Copy out all of the records. Keep every word exact.

▶ _Data for this task_
★ ★ ★ ★ ★ ★ ★
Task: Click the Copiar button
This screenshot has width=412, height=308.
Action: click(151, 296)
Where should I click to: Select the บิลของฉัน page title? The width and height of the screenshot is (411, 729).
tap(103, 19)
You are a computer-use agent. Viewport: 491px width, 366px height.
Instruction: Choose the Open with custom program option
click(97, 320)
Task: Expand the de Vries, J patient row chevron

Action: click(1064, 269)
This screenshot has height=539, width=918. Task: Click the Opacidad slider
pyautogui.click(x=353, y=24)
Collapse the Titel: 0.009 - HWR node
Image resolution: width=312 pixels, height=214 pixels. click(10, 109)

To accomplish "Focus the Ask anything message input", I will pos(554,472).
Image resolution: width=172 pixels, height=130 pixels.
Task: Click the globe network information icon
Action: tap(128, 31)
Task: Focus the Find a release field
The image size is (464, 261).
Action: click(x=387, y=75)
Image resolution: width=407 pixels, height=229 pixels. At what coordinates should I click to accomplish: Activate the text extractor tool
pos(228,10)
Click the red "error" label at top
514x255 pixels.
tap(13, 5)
★ ★ ★ ★ ★ ★ ★
▶ _Output below_
Task: Click the Copiar button
This screenshot has width=412, height=308.
Action: click(151, 296)
Where should I click to: Select the บิลของฉัน page title? The width and height of the screenshot is (411, 729).
tap(103, 19)
You are a computer-use agent. Viewport: 491px width, 366px height.
Instruction: Choose the Open with custom program option
click(97, 320)
Task: Expand the de Vries, J patient row chevron

Action: click(1064, 269)
This screenshot has height=539, width=918. Task: Click the Opacidad slider
pyautogui.click(x=353, y=24)
Collapse the Titel: 0.009 - HWR node
Image resolution: width=312 pixels, height=214 pixels. click(10, 109)

To accomplish "Focus the Ask anything message input", I will pos(554,472).
Image resolution: width=172 pixels, height=130 pixels.
Task: Click the globe network information icon
Action: tap(128, 31)
Task: Focus the Find a release field
The image size is (464, 261).
Action: click(x=387, y=75)
Image resolution: width=407 pixels, height=229 pixels. At what coordinates should I click to accomplish: Activate the text extractor tool
pos(228,10)
Click the red "error" label at top
514x255 pixels.
tap(13, 5)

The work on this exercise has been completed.